## Extracted records:
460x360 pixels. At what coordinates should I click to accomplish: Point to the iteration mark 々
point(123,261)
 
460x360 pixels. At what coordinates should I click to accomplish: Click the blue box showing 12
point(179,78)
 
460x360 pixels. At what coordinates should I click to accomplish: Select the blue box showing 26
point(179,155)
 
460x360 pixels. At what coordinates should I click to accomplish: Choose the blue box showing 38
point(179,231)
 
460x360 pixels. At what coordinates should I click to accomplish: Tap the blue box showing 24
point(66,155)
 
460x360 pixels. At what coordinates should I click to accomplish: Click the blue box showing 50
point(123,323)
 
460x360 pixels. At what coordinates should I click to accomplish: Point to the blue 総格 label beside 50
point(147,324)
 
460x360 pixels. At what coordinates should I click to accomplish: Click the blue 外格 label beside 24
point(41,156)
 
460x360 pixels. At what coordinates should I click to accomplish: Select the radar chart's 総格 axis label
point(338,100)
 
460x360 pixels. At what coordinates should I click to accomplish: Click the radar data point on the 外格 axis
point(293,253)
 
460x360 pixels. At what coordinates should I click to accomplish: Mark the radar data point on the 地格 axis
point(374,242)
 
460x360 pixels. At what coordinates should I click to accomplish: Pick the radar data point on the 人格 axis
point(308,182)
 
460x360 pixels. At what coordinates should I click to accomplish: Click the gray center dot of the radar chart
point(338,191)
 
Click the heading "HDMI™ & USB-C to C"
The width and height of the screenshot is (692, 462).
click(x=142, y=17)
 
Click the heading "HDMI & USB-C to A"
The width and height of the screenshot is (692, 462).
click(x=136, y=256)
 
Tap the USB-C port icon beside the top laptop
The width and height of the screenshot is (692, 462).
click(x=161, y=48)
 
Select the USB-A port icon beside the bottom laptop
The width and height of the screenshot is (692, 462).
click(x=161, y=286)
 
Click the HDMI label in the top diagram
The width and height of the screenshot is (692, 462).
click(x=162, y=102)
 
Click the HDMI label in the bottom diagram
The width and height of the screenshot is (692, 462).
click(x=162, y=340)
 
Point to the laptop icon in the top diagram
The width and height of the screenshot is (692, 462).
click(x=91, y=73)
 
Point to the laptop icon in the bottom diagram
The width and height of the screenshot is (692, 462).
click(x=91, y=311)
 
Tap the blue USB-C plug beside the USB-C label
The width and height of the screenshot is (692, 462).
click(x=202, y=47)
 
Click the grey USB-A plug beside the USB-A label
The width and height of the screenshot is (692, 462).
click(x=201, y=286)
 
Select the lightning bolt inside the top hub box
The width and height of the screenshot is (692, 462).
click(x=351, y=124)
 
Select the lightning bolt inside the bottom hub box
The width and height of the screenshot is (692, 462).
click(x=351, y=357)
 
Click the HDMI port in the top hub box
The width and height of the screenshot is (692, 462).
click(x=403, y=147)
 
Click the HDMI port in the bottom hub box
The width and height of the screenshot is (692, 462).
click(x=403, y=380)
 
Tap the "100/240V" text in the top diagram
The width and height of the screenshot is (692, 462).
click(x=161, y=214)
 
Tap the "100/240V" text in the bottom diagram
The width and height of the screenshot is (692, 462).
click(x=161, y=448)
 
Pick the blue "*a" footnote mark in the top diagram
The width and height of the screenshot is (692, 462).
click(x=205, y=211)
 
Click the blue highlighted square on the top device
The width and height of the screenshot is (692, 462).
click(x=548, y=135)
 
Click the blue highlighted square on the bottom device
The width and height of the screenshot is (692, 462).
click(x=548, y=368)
==
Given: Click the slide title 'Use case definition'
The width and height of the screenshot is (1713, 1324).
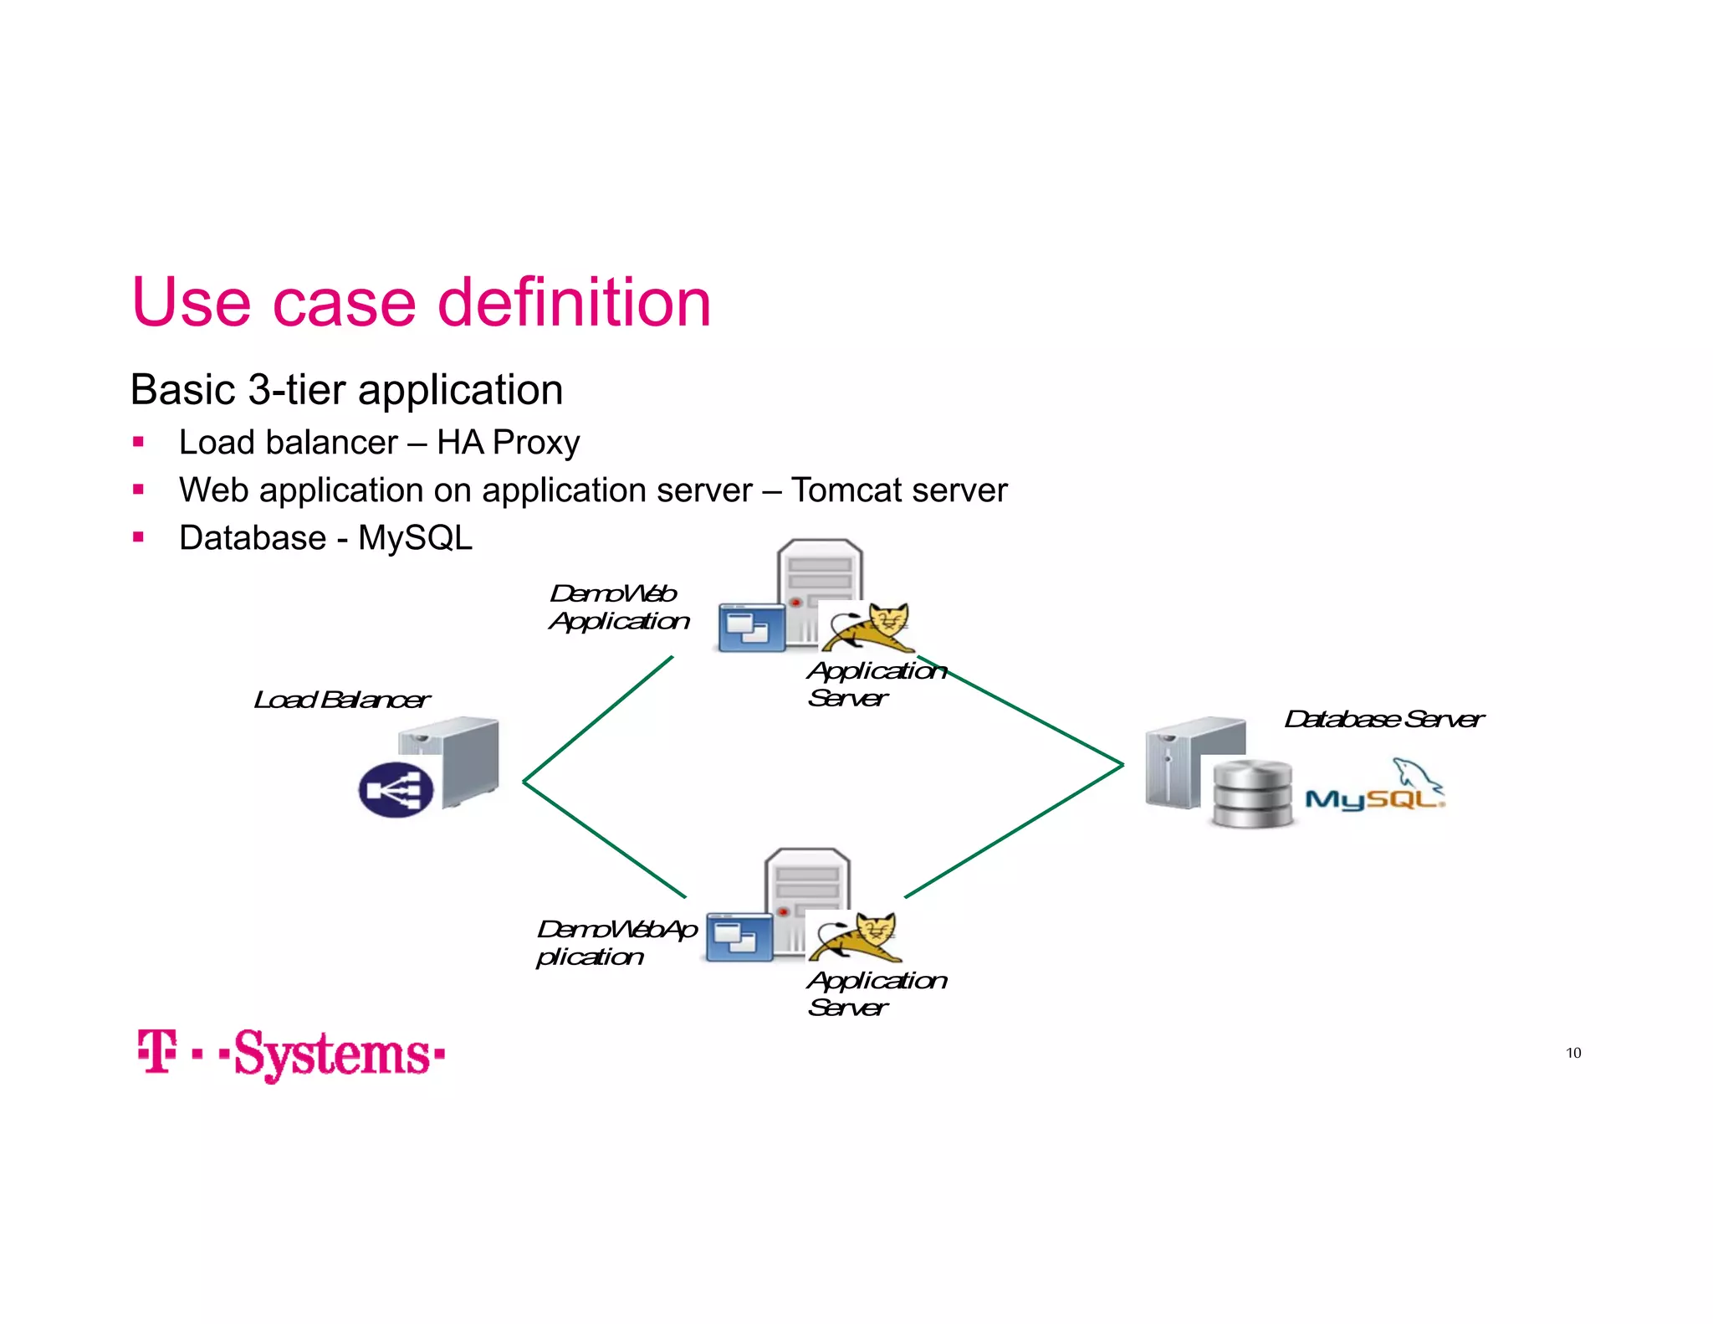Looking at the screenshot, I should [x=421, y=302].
---
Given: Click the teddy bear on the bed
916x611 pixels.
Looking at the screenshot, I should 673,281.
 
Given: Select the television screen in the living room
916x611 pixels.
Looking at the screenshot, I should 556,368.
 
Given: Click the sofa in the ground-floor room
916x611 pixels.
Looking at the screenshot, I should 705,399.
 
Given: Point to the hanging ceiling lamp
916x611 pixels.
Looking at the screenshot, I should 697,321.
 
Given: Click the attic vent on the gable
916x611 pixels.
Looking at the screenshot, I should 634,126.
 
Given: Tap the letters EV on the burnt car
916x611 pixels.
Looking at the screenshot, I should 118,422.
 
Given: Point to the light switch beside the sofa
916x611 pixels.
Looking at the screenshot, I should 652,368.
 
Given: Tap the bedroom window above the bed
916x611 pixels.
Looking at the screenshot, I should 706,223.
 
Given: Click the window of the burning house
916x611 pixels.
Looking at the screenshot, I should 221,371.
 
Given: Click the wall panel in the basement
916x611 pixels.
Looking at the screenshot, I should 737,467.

## Do this:
Pull out each line of the material above that contains the string "inside", treating uppercase and lowercase letters as different.

## Solution for this task:
Select the lightning bolt inside the top hub box
Select the lightning bolt inside the bottom hub box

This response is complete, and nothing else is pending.